Carnivorous fish have a very limited ability to use carbohydrates, and excessive carbohydrate will lead to the disorder of sugar metabolism and the decline of immune function, thus inhibiting the growth of fish. Starch as a cheap energy and adhesive in feed, appropriate addition can save protein and reduce feed cost. In order to evaluate the effects of starch structure on intestinal health of Micropterus salmoides, two isonitrogenous and lipid experimental diets were fed with 10% common corn starch (CS) and high amylose corn starch (HACS), respectively. M. salmoides with an initial weight of (8.53±0.06) g were fed for 8 weeks in an indoor system. The results showed that specific growth rate (SGR) and protein efficiency rate (PER) of M. salmoides in HACS group were significantly higher than those in CS group. Meanwhile, the intestinal catalase (CAT) and total superoxide dismutase (T-SOD) activities in HACS group were significantly higher than those in CS group, and the expressions of antioxidant related genes nrf2 and cat were significantly up-regulated.
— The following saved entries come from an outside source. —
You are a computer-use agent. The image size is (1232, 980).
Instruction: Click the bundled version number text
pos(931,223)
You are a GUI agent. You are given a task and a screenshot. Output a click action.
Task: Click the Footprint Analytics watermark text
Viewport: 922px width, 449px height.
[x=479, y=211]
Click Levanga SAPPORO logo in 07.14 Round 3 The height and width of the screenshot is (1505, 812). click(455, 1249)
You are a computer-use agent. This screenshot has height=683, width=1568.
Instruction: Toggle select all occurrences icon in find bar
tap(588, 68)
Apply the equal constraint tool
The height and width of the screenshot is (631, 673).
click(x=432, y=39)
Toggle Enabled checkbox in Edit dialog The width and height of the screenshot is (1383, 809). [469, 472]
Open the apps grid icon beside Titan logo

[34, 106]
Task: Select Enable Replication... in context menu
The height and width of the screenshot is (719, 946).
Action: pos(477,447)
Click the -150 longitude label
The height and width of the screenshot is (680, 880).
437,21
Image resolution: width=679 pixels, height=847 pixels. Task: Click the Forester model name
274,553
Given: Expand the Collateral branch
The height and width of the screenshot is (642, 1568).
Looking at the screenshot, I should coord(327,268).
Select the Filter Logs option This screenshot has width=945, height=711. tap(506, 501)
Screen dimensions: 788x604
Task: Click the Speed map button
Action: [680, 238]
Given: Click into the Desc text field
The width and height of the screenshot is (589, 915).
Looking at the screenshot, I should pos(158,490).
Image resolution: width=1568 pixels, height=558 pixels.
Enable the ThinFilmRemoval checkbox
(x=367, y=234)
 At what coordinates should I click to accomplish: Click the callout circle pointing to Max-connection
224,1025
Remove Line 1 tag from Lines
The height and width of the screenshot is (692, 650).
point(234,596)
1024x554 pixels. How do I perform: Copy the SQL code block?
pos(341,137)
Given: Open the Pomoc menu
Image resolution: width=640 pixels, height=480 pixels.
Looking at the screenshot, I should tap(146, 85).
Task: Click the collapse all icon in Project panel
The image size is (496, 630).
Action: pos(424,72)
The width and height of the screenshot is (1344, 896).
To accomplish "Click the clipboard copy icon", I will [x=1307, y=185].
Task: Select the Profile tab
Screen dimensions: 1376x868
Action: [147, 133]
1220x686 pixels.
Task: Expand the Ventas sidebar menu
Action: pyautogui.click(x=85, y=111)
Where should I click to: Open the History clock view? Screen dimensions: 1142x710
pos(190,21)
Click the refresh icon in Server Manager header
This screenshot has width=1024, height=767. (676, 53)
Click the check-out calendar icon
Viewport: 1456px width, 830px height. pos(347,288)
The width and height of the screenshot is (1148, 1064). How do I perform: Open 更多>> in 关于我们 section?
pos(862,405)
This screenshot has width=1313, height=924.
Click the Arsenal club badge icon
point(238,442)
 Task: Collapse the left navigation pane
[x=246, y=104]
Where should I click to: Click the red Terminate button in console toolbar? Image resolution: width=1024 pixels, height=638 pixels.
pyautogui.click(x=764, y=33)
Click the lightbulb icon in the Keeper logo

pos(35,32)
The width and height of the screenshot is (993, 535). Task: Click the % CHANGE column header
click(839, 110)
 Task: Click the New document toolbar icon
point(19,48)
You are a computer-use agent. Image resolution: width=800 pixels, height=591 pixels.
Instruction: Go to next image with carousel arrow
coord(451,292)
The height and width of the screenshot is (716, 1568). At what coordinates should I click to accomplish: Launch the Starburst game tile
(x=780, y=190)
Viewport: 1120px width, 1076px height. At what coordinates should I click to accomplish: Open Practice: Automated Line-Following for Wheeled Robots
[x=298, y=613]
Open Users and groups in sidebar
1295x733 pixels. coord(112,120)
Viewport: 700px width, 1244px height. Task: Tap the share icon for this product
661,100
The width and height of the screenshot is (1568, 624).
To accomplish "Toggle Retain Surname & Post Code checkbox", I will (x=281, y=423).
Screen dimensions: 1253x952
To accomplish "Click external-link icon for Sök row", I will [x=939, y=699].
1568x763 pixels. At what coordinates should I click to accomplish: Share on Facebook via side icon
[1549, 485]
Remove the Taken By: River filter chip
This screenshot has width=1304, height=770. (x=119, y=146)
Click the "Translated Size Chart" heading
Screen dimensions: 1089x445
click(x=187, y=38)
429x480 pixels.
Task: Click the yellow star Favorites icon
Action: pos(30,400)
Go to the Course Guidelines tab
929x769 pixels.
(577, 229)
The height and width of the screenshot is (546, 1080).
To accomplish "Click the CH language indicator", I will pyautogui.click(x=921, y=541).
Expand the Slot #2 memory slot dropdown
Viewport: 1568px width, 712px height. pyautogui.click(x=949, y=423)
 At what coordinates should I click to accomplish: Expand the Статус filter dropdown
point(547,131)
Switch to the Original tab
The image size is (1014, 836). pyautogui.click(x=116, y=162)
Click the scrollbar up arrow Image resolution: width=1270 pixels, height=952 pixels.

Moreover, compared with CS group, the relative expression levels of pro-inflammatory cytokines (TNF-α and IL-8) in HACS group were significantly down-regulated, while the relative expression levels of anti-inflammatory cytokines (TGF-β) were significantly up-regulated. At the same time, it was observed that the abundance of Cyanobacteria and Lactobacillus in HACS group was significantly increased at phylum level and genus level. It reduced the abundance of potentially harmful bacteria (Acinetobacter, Kocuria). Further phenotypic prediction showed that compared with common corn starch, feeding high amylose corn starch could significantly reduce the proportion of Gram-negative bacteria, increase the proportion of gram-positive bacteria, and significantly reduce the abundance of potential pathogenic bacteria. In conclusion, high amylose maize starch can effectively improve intestinal morphology, antioxidant capacity and immune level, and improve intestinal microflora structure and function of largemouth bass. Therefore, high amylose can improve the intestinal health of M. salmoides.